Elisabeth Jacquet de la Guerre (1665-1729) was de beroemdste componiste van het Ancien Régime. Met de genereuze steun van Louis XIV kon ze aan de slag als klaveciniste, organiste, docente en componiste. Vijftien jaar geleden presenteerden Daniela Dolci en Musica Fiorita kamermuziek van haar die gemakkelijk te vergelijken is met de werken van haar mannelijke collega’s uit die tijd.
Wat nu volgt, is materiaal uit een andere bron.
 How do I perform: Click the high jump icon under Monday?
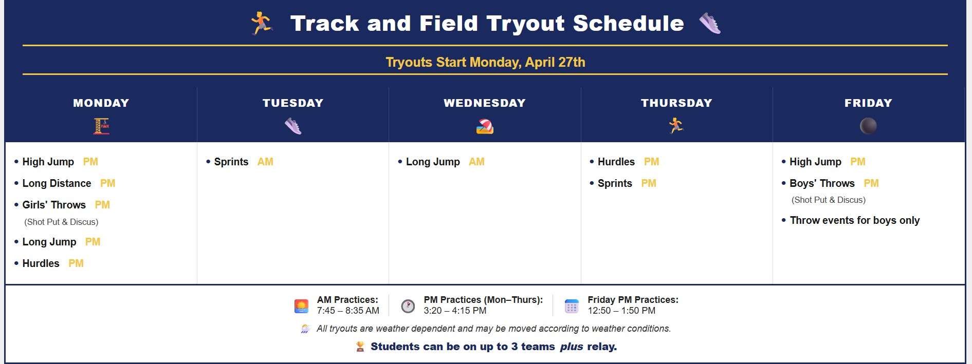[x=101, y=126]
Élisabeth Claude Jacquet de la Guerre was de dochter van de organist en maître de clavecin, Claude Jacquet. Ze was de nicht van François Couperin, en ze was de echtgenote van Martin de la Guerre (1658-1704), de organist van Saint-Séverin. Ze was een van de belangrijkste vrouwelijke componisten uit de regeringsperiode van Louis XIV. Veel van haar composities droeg Élisabeth Claude Jacquet de la Guerre trouwens op aan Louis XIV. Als wonderkind van 10 jaar kon zij reeds de moeilijkste muziek van blad lezen, zich begeleiden op het klavecimbel en transponeren in elke toonaard die men haar opgaf. Ze kon haar muzikaal talent te ontwikkelen dankzij haar contact met Madame de Montespan en Madame de Maintenon, door wie zij aan het hof kon verkeren en waardoor ze een van de belangrijkste Franse componistes van haar tijd kon worden.
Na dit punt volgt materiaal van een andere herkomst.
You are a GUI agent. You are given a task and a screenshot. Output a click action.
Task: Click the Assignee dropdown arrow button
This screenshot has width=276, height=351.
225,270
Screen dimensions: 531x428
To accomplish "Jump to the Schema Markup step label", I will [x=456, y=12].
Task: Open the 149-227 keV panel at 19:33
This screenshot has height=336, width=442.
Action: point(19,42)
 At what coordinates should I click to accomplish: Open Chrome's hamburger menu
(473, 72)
Tijdens haar leven was Élisabeth Claude Jacquet de la Guerre dan ook een beroemdheid en haar salonconcerten en publieke recitals werden in tijdschriften lovend beschreven. De la Guerre componeerde o.a. 1 opera, Airs, het ballet, “Les Jeux à l’honneur de la victoire” en 3 bundels cantaten, 2 bundels “Cantates françoises, sur des sujets tires de l’Ecriture”, Livre premier: Esther – Le Passage de la mer Rouge – Jacob et Rachel – Jonas – Susanne et les vieillards – Judith (1708), en Livre second: Adam – Le Temple rebasti – Le Déluge – Joseph – Jephté – Samson (1711), en een bundel “Cantates françoises”: Sémélé – L’Ile de Délos – Le Sommeil d’Ulisse en Le Raccommodement Comique de Pierrot et de Nicole (ca.1715).
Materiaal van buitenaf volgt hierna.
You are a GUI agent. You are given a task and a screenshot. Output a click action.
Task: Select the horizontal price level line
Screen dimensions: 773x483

In 1687 publiceerde zij haar eerste collectie klavecimbelwerken, in 1707 gevolgd door een tweede verzameling, en in 1694 werd haar (enige) opera/Tragédie en musique, “Céphale et Procris” opgevoerd. De la Guerre was gevoelig voor de goût italien, die zich rond 1700 in Frankrijk ontwikkelde, en experimenteerde al vroeg met typisch Italiaanse vormen. Met name in haar “Pièces de Clavecin qui peuvent se jouër sur le Viollon” uit 1707 was die invloed aanwezig, maar ook in haar cantates. Die cantates, op teksten van Antoine Houdar de La Motte (1672-1731) (foto) , behoren trouwens tot de weinige geestelijke cantates die in de Franse barok werden gecomponeerd. Voor die cantates gebruikte zij talrijke symphonies, instrumentale bewegingen, die een beschrijvend karakter hadden, bv. geluiden van een veldslag (in “Le Passage de la mer rouge”), een storm (in “Jonas”) of de toestand van slaap ( in “Judith”).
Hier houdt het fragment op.